Blood pressure, endothelial dysfunction and target organ injury

The architectural changes in the kidney, heart and vessels that occur in hypertension are often maladaptive and can eventually contribute to end-organ disease, such as renal failure, heart failure and coronary artery disease. The endogenous vasodilatory and antithrombotic agent nitric oxide (NO) is synthesized in the endothelium by a constitutive nitric oxide synthase (NOS). NO inhibits growth-related responses to injury in vascular cells; the effects of NO are antagonistic to those of angiotensin II. We studied the relationship between endothelial dysfunction and cardiorenal injury in hypertensive Dahl salt-sensitive (DS) rats which are a paradigm of salt-sensitive hypertension in humans. DS rats given high dietary salt (4% NaCl) developed hypertension, which was associated with impaired endothelium-dependent relaxations (EDRs) in aortic rings and mesenteric vessels. They also demonstrated left ventricular hypertrophy (LVH), glomerular injury, and increased urinary protein excretion and depressed NOS activity in the aorta. Treatment with the angiotensin-converting enzyme perindopril did not affect systolic blood pressure (SBP) but modestly improved EDR as well as proteinuria and glomerular histology.
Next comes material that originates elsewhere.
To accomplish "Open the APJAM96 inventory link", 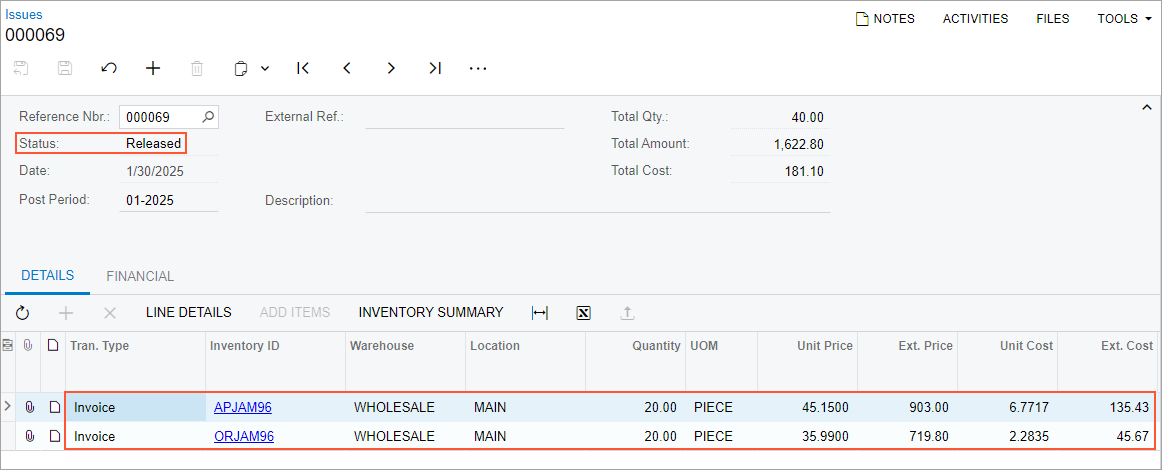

The diuretic indapamide reduced SBP and normalized EDR and LVH but did not provide complete renal protection. The fixed combination of perindopril acid indapamide normalized SBP, EDR, LVH and proteinuria and prevented glomerular injury. NOS activity in aortas was also normalized by this fixed combination. These studies suggest that the specific fixed combination of these two antihypertensive agents not only increased effectiveness in reducing blood pressure, but also maximized end-organ protection.